The impact of exogenous factors on high rise housing estates

exogenous factors

Dr Gideon Bolt from the Faculty of Geosciences at Utrecht University details the impact of exogenous factors on high rise housing estates

In the previous issues of Open Access Government, I discussed the planning failures that played a role in the deterioration of large housing estates (Bolt, 2018a), as well as the role of housing allocation (Bolt, 2018b). However, it should be acknowledged that exogenous factors, like the construction of new neighbourhoods and economic restructuring, often play a more dominant role in the deterioration than internal factors. In this issue of Open Access Government, I will dwell upon these exogenous factors (see Bolt, 2018c for a more elaborate overview).
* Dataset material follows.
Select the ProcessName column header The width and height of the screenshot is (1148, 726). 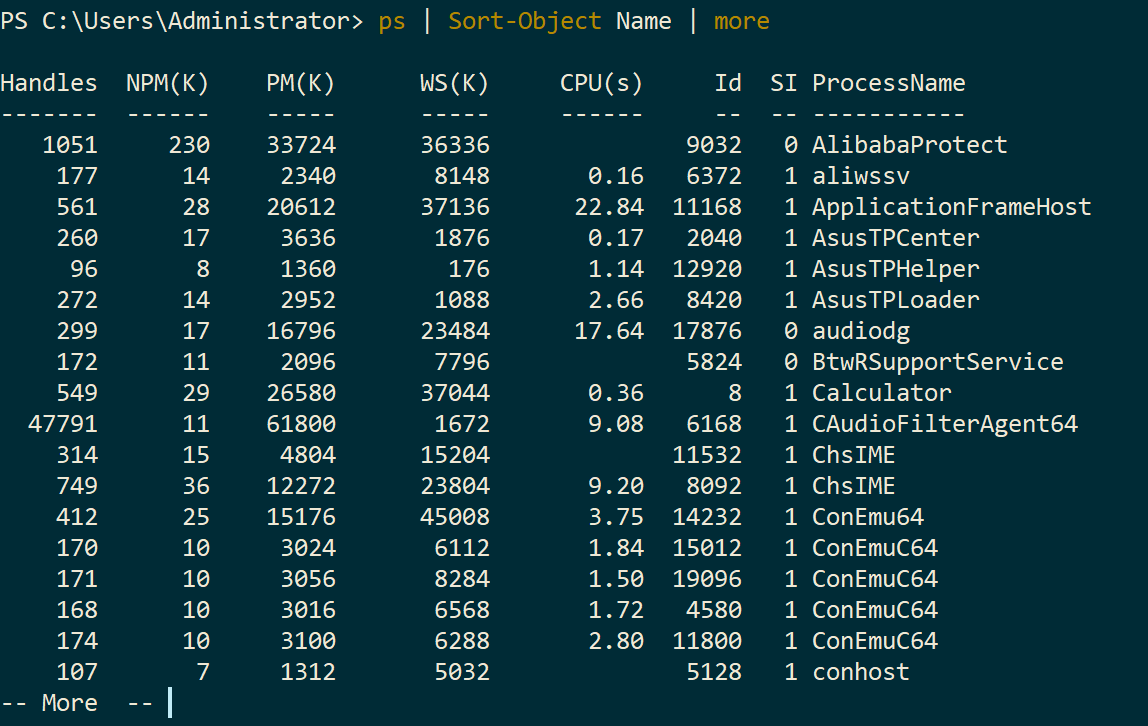click(888, 83)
New housing production & tightness of the housing market

The competitive position of large housing estates depends on the tightness of the local housing market. Van Gent (2010) compared four housing estates in Birmingham, Amsterdam, Barcelona and Stockholm. Although the four neighbourhoods were similar in their urban design, Birmingham was much more stigmatised as a slum area. Residents there are seen by outsiders as people that only stay there because they have no choice to move to a better place. The other three housing estates could benefit from spillover demand due to the tightness of the regional housing market.

The tightness of a housing market can be alleviated by new housing production. In the segregation literature, it is often overlooked that this can be a factor that exacerbates the spatial division between the rich and the poor. In Dutch cities, post-war housing estates face a tough competition from greenfield developments built at the edges of the big cities. These developments attract middle and high-income households, many of whom move out the relatively deprived housing estates. This resulted in an increased concentration of low-income people in post-war housing estates. The spatial division between the rich and the poor is increasing in all of the six cities investigated, but the trend was strongest in cities where the greenfield developments were the most extensive (Boschman et al., 2013). In Eastern Europe, the lack of new housing production was one of the reasons that large housing estates in Eastern Europe did not end up in a downward spiral during the first decade after the collapse of communism (Herfert et al, (2013).

Declining employment

The social downgrading of large housing estates is in many cases, the result of economic restructuring. For instance, the decline of the Park Hill housing project in Sheffield, which initially was one of the most appraised public housing schemes of the post-war period can to large extent be explained by the collapse of the steel industry (Monclús & Díez Medina, 2016). In the UK, Glasgow is the city that is hit the hardest by the process of deindustrialisation. The average level of income deprivation in the city is 25% (twice the Scottish average) and in areas dominated by high rise housing estates, deprivation levels reach over 40% (Kearns et al., 2012).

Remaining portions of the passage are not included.